A square block of mass m is falling with a velocity \(\overline{\mathbf{v}}_{1}\) when it strikes a small obstruction at B. Knowing that the coefficient of restitution for the impact between corner A and the obstruction B is e = 0.5, determine immediately after the impact (a) the angular velocity of the block, (b) the velocity of its mass center G.

A 3-kg bar AB is attached by a pin at D to a 4-kg square plate, which can rotate freely about a vertical axis. Knowing that the angular velocity of the plate is 120 rpm when the bar is vertical, determine (a) the angular velocity of the plate after the bar has swung into a horizontal position and has come to rest against pin C, (b) the energy lost during the plastic impact at C.

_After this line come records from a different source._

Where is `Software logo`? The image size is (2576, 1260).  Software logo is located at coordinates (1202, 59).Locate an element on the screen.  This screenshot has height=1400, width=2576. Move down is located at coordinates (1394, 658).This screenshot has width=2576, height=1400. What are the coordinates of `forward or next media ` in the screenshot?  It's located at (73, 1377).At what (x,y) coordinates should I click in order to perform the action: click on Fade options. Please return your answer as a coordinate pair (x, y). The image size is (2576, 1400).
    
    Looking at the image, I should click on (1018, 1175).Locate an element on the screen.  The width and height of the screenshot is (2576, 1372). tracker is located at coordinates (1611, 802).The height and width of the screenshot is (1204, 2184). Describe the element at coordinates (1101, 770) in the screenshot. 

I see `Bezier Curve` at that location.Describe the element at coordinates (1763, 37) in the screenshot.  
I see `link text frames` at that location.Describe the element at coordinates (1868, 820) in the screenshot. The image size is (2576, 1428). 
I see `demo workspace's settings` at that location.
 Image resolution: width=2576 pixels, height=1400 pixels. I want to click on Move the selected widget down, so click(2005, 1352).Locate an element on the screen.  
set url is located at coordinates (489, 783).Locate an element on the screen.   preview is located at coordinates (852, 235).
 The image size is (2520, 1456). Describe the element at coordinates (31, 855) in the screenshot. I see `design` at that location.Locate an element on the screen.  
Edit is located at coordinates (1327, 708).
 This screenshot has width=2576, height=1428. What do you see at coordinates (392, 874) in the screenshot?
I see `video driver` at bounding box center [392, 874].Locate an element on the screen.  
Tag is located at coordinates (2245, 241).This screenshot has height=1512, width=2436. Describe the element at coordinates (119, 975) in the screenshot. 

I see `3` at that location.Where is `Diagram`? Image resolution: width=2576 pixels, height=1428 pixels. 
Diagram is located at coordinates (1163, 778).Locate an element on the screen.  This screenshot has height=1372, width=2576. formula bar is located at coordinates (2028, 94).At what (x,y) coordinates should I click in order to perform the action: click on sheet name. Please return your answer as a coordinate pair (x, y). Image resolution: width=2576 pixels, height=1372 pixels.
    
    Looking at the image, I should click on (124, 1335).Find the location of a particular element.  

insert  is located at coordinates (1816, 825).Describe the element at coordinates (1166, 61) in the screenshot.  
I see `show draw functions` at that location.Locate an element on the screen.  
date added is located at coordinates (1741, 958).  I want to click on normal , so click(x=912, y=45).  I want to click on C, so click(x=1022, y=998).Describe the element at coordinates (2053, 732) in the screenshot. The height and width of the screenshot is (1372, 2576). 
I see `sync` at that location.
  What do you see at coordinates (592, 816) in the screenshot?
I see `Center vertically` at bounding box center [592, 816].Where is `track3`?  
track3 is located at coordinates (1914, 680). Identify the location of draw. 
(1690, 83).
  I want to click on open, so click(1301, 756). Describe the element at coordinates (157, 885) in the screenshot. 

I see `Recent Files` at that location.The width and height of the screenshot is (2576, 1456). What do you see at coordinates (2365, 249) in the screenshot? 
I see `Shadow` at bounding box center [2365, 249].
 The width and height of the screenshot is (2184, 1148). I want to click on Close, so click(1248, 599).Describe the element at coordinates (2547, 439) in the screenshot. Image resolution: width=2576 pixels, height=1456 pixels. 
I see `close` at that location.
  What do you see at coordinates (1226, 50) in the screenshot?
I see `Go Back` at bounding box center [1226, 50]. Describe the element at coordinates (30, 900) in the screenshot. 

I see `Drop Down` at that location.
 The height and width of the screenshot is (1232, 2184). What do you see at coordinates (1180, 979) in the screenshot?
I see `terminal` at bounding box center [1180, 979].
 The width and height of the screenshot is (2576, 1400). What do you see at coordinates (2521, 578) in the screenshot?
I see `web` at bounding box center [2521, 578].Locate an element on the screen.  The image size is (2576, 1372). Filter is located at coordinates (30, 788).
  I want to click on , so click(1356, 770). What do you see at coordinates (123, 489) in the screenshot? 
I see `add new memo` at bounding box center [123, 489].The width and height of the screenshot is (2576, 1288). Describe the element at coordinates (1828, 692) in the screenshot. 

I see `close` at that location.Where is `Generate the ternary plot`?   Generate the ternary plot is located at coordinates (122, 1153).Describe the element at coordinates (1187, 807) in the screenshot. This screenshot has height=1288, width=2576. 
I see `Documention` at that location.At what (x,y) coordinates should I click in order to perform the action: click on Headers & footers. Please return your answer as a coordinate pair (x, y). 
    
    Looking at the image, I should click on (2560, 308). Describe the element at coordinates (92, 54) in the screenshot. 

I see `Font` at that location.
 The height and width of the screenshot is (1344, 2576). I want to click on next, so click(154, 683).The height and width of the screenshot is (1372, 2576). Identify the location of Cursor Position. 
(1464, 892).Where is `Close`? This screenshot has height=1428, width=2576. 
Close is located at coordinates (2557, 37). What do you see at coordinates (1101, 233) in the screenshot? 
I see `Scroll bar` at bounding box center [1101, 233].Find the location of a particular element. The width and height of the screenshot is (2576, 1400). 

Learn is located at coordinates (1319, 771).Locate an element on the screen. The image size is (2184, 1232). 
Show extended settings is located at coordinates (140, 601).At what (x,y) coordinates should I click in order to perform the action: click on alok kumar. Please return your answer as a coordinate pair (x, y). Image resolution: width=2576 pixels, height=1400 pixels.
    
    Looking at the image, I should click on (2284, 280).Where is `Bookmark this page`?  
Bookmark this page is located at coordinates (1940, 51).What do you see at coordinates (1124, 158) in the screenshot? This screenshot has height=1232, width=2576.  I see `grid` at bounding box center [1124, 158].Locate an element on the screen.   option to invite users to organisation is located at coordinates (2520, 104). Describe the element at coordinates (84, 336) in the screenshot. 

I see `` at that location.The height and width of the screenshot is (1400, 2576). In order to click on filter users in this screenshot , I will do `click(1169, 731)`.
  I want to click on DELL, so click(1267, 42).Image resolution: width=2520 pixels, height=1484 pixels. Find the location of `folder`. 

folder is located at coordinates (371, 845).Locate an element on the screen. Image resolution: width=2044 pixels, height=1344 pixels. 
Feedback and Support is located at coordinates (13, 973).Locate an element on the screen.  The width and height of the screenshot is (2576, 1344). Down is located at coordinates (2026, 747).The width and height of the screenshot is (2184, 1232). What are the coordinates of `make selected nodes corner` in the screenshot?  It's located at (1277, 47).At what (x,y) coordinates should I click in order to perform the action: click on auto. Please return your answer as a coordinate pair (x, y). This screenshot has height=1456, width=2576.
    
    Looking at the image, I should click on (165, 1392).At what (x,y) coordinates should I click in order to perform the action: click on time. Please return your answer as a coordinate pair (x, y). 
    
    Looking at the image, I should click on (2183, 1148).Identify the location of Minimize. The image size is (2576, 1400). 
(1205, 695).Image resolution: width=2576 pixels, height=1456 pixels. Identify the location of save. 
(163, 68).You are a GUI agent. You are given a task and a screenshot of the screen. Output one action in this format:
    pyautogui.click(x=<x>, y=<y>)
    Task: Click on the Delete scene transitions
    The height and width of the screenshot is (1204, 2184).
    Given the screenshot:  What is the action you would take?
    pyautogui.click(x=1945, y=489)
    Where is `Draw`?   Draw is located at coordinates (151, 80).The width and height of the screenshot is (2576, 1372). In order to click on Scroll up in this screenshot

A 1.8-lb javelin DE impacts a 10-lb slender rod ABC with a horizontal velocity of \(\mathbf{v}_{0}=30 \ \mathrm{ft} / \mathrm{s}\) as shown. Knowing that the javelin becomes embedded into the end of the rod at point C and does not penetrate very far into it, determine immediately after the impact (a) the angular velocity of the rod ABC, (b) the components of the reaction at B. Assume the javelin and the rod move as a single rigid body after the impact.